Theoretical exploration of third-order nonlinear optical properties of black phosphorus quantum dots doped with alkali and alkaline-earth metal atoms

The electrical properties and nonlinear optical (NLO) properties of black phosphorus quantum dots (BPQDs) upon doping of alkali and alkaline-earth metal atoms, M@BPQDs (M = Li, Na, K, Be, Mg, and Ca), were systematically investigated based on density functional theory (DFT) method. The results showed that the introduction of metal atoms M could efficiently narrow the wide gap between the highest occupied molecular orbital (HOMO) and the lowest unoccupied molecular orbital (LUMO) of the pristine BPQDs in the range of 2.254-3.098 eV. More importantly, the metal atom M doping can remarkably enhance the second hyperpolarizability (gamma(0)) of BPQDs, due to electron transfer from M to BPQDs.
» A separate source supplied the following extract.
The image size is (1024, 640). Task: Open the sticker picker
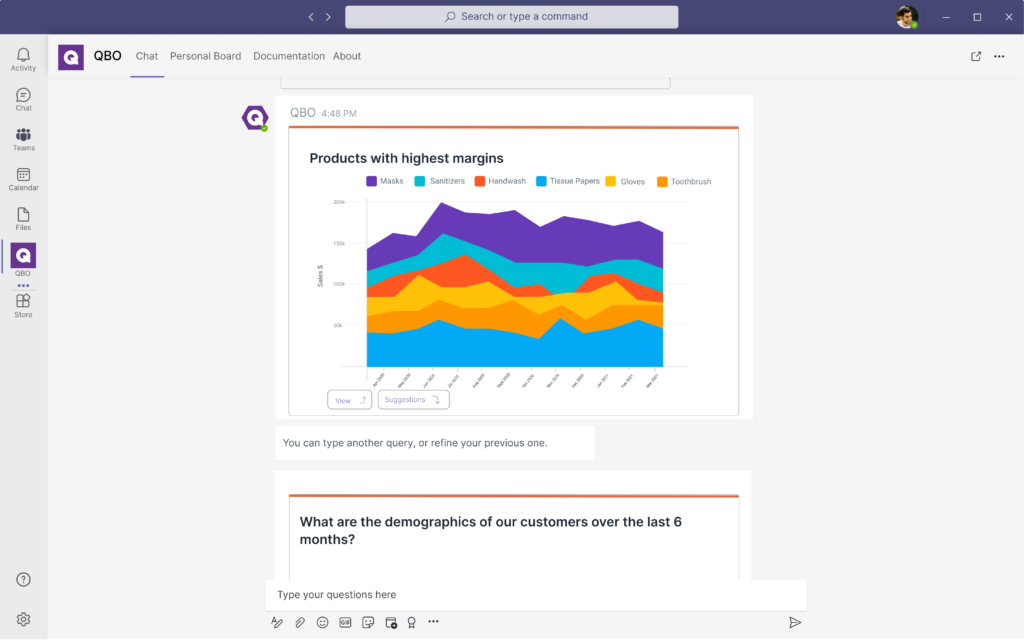click(368, 622)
M@BPQDs possess large second hyperpolarizabilities (gamma(0)) in the range of 0.81 x 10(-33)-3.94 x 10(-33) esu, where the alkali-doped complexes are much superior to the alkaline-earth-doped complexes. Furthermore, doping heavier K atom on the large-sized BPQDs can obtain the largest gamma(0) value of 3.94 x 10(-33) esu, which can be understood by its large amplitude distribution of second hyperpolarizability density. Configuration interaction singles (CIS) calculations were performed to get crucial excited states to account for the large gamma(0) values. The second hyperpolarizability trend estimated from the two-level formula and DFT calculations correlates nicely. These metal-doped complexes have the deep-ultraviolet (deep-UV) transparent region at wavelength <= 200 nm, and hence are new deep-UV NLO molecules. These striking results designate such doped BPQDs as excellent candidates for their potential applications in optical devices. (C) 2021 Elsevier B.V. All rights reserved.

Automated summary

Doping alkali and alkaline-earth metal atoms can efficiently reduce the energy gap of black phosphorus quantum dots and increase the second hyperpolarizability values. Among them, the alkali-doped complexes have larger hyperpolarizability values compared to the alkaline-earth-doped complexes, and doping heavier metal atoms on larger BPQDs can achieve the highest hyperpolarizability values.